Ягодный, очень дорогой, очень полезный, очень… для меня. Совсем весь для меня. Где каждая мармеладка была из тех ягод и фруктов что я люблю. Малина, земляника, яблоко, смородина, морошка.

— Спасибо, — прошептала, стараясь слезы навернувшиеся сдержать.

— На здоровье, — очень тихо, ответил он.

На него я не смотрела, казалось взгляну только и слезы сами с ресниц покатятся, так что на мармелад смотрела, выбирая. Выбрала яблочный…Да зря видимо, был у него привкус горечи. Горечи по загубленной мною посаженной яблочной роще, что пришлось погубить мне же. Больно…

— Знаю про яблони, — вдруг сказал Агнехран. — В приморье яблоневые саженцы закупил, Савран купец твой, уже перевозит, мужики деревенские сажать помогают. Сорт хороший, быстро растет, плодоносит уж на второй год. Не печалься, хороший сад будет, лучше прежнего.

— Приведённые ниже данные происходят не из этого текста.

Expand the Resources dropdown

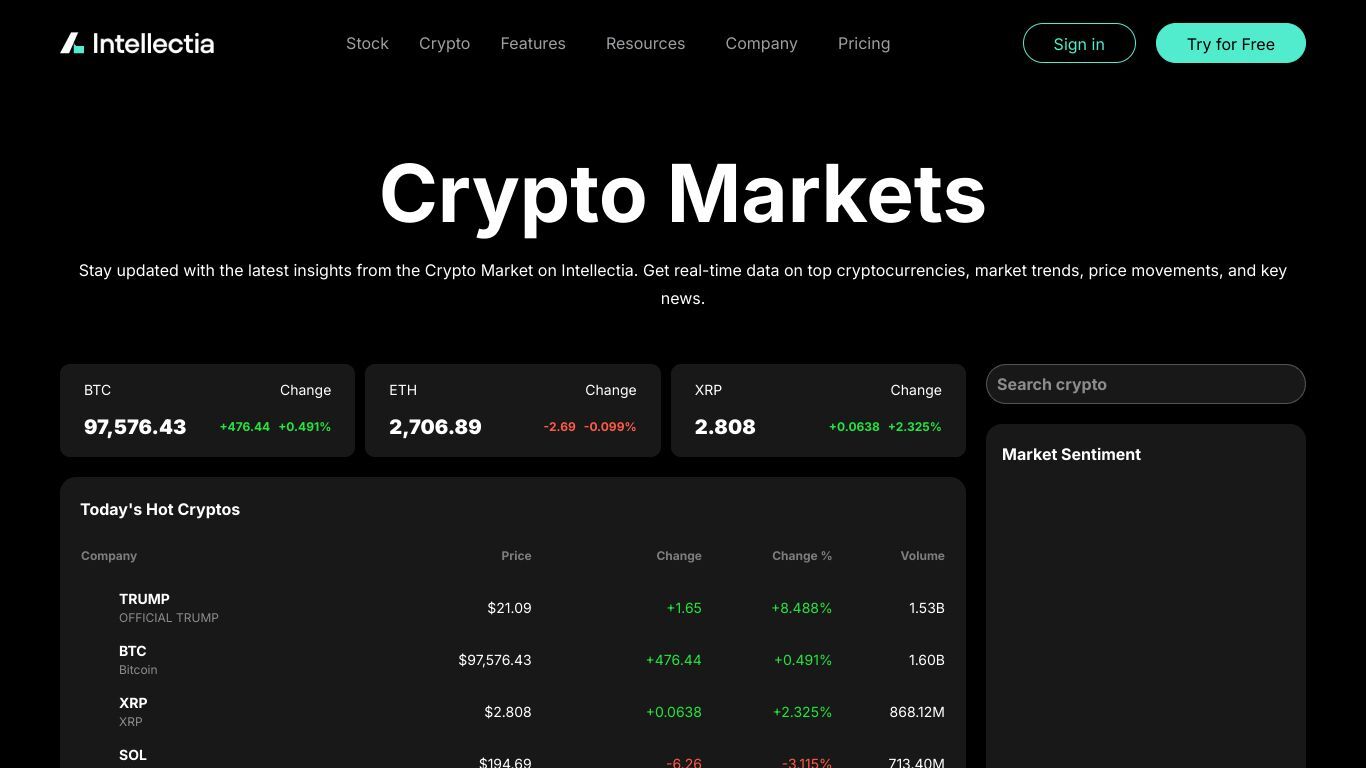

Замерла я. С мармеладкой во рту, со слезами на глазах, на мага смотрю и только одно сказать смогла:

— Как?..

Улыбнулся, платок достал, мне протянул, да едва взяла, он тем воспользовался — к пальцам моим прикоснулся. На мгновение сжал, словно удержать хотел, но отпустил. Себя превозмогая отпустил. А когда лицо вытерла, об одном попросил:

— Связь не разрывай.

Да как же это «не разрывай»? У меня сил не много, то что говорить могу уже чудо, а сколько смогу, я же не знаю…

— Пожалуйста, Веся.

Вроде говорит, только говорит, а такая тоска в голосе, такая боль, такая мольба.

— А ты сам-то как, охранябушка? — спросила, руку под покрывало пряча, да сильнее закутываясь.

— Хорошо, — улыбнулся он, да только у меня глаза сами закрывались, так что может и почудилось, — теперь хорошо… Спи, моя Весенька, спи.

***

Ночь…

Утро…

Тепло ладони, что сжимает мою ладонь, такое надежное, родное тепло, и касание нежное, осторожное, такое бережное.